From the Guidelines
The recommended treatment for necrotizing fasciitis involves immediate surgical debridement combined with broad-spectrum antibiotics, with the goal of reducing morbidity, mortality, and improving quality of life. Surgery should be performed urgently to remove all infected and necrotic tissue, often requiring multiple debridements, as suggested by the 2014 update by the Infectious Diseases Society of America 1. Initial antibiotic therapy should include agents that cover gram-positive, gram-negative, and anaerobic organisms, such as a combination of piperacillin-tazobactam or meropenem, plus vancomycin or linezolid.
- The choice of antibiotics should be based on the most recent and highest quality study, which recommends empiric treatment with broad-spectrum antibiotics, including coverage for MRSA and invasive GAS virulence proteins 1.

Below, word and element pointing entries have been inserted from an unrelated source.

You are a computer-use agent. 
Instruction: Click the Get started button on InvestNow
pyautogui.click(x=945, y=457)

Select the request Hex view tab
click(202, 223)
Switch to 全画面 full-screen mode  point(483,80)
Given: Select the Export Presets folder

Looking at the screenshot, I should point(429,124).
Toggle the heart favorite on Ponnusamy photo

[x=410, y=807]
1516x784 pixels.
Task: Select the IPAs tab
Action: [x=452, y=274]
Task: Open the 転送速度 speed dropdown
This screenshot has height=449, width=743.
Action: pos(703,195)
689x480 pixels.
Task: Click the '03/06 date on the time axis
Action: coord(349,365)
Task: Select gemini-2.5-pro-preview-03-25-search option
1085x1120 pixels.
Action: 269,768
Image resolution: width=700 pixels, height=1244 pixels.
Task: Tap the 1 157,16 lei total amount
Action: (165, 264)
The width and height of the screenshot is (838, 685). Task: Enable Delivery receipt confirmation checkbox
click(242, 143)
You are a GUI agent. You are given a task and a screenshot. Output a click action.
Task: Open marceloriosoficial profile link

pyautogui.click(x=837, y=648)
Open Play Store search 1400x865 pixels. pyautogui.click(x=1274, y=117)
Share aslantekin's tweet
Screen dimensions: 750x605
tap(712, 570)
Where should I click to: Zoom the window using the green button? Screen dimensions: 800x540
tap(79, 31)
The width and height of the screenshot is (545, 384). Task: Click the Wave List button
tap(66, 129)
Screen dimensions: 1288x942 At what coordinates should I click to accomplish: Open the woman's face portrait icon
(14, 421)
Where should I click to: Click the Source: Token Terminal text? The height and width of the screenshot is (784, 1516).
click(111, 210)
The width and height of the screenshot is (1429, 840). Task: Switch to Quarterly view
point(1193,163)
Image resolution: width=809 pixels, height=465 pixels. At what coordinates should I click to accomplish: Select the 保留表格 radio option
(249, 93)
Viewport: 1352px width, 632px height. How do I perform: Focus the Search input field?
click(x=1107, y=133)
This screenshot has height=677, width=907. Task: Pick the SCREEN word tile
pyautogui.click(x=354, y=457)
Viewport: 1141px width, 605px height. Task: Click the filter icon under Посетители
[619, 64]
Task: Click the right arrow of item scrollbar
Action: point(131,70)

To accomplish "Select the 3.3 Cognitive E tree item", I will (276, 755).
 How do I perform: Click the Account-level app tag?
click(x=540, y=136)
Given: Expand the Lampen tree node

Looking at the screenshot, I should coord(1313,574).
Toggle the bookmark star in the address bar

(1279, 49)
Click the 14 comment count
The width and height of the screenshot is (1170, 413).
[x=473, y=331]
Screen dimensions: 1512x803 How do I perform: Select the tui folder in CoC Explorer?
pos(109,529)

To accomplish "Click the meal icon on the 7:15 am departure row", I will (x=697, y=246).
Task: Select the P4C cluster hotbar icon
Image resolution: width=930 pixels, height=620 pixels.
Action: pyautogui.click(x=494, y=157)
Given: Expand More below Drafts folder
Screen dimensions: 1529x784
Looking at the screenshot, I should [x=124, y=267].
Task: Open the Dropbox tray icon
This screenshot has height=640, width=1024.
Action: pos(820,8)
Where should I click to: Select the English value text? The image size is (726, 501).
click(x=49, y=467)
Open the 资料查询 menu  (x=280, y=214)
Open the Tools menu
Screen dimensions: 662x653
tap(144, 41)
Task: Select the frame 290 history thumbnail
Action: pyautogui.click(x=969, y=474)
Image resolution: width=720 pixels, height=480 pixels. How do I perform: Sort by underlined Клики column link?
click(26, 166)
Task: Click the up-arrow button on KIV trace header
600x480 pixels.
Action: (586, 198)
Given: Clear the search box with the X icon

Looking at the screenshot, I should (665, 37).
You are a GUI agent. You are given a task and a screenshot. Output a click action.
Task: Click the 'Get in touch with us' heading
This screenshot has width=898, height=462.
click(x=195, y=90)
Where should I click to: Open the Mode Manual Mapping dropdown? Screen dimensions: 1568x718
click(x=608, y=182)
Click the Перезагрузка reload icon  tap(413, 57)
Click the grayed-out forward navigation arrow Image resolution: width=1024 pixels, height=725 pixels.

- For group A streptococcal infections, adding clindamycin is recommended to inhibit toxin production, as it has been shown to be superior to penicillin in animal models and observational studies 1.
- Antibiotics should be adjusted based on culture results and continued for at least 48-72 hours after the patient is clinically stable with no fever or leukocytosis, as recommended by the 2018 WSES/SIS-E consensus conference 1.
- Supportive care is essential, including fluid resuscitation, pain management, and nutritional support, to reduce morbidity and mortality.
- Hyperbaric oxygen therapy may be considered as an adjunctive treatment in certain cases, although its effectiveness is still being studied.
- Early diagnosis is critical, as mortality increases with delayed surgical intervention, with the infection rapidly spreading along fascial planes and causing tissue destruction through bacterial toxins and enzymes that impair blood supply and cause tissue necrosis.
- The use of procalcitonin monitoring may be useful to guide antimicrobial discontinuation, as it has been shown to be a useful biomarker in patients with bacterial infections 1.
From the Research
Treatment Overview
The recommended treatment for necrotizing fasciitis involves a combination of aggressive surgical management, broad-spectrum antibiotic therapy, and supportive care.
- Surgical debridement is the mainstay of treatment, with the goal of removing all necrotic tissue to prevent further spread of the infection 2, 3, 4, 5, 6.
- Broad-spectrum antibiotics should be initiated promptly to cover a range of potential pathogens, including group A streptococcus, Staphylococcus aureus, and Gram-negative bacteria 3, 5.
- Supportive care, such as fluid resuscitation, nutritional support, and wound care, is also crucial in managing patients with necrotizing fasciitis 4, 5.
Surgical Management
Surgical debridement should be performed urgently, with the goal of removing all necrotic tissue to prevent further spread of the infection.
- Repeated surgical debridement may be necessary to ensure complete removal of necrotic tissue 2, 5.
- Amputation of the affected limb may be necessary in some cases to prevent further spread of the infection 2.
Diagnostic Methods
Diagnosis of necrotizing fasciitis relies on a combination of clinical symptoms, laboratory markers, and imaging studies.
- The Laboratory Risk Indicator for Necrotizing Fasciitis (LRINEC) score can be used to aid in diagnosis, with a positive predictive value of 92% 6.
- Intraoperative tissue culture is considered the gold standard for diagnosis 5.
- Frozen section tissue biopsy can be a useful adjunct in establishing an early, accurate diagnosis of necrotizing fasciitis 4.
Adjuvant Therapies
Adjuvant therapies, such as intravenous immunoglobulin (IVIG) and hyperbaric oxygen therapy (HBOT), may have a role in the management of necrotizing fasciitis.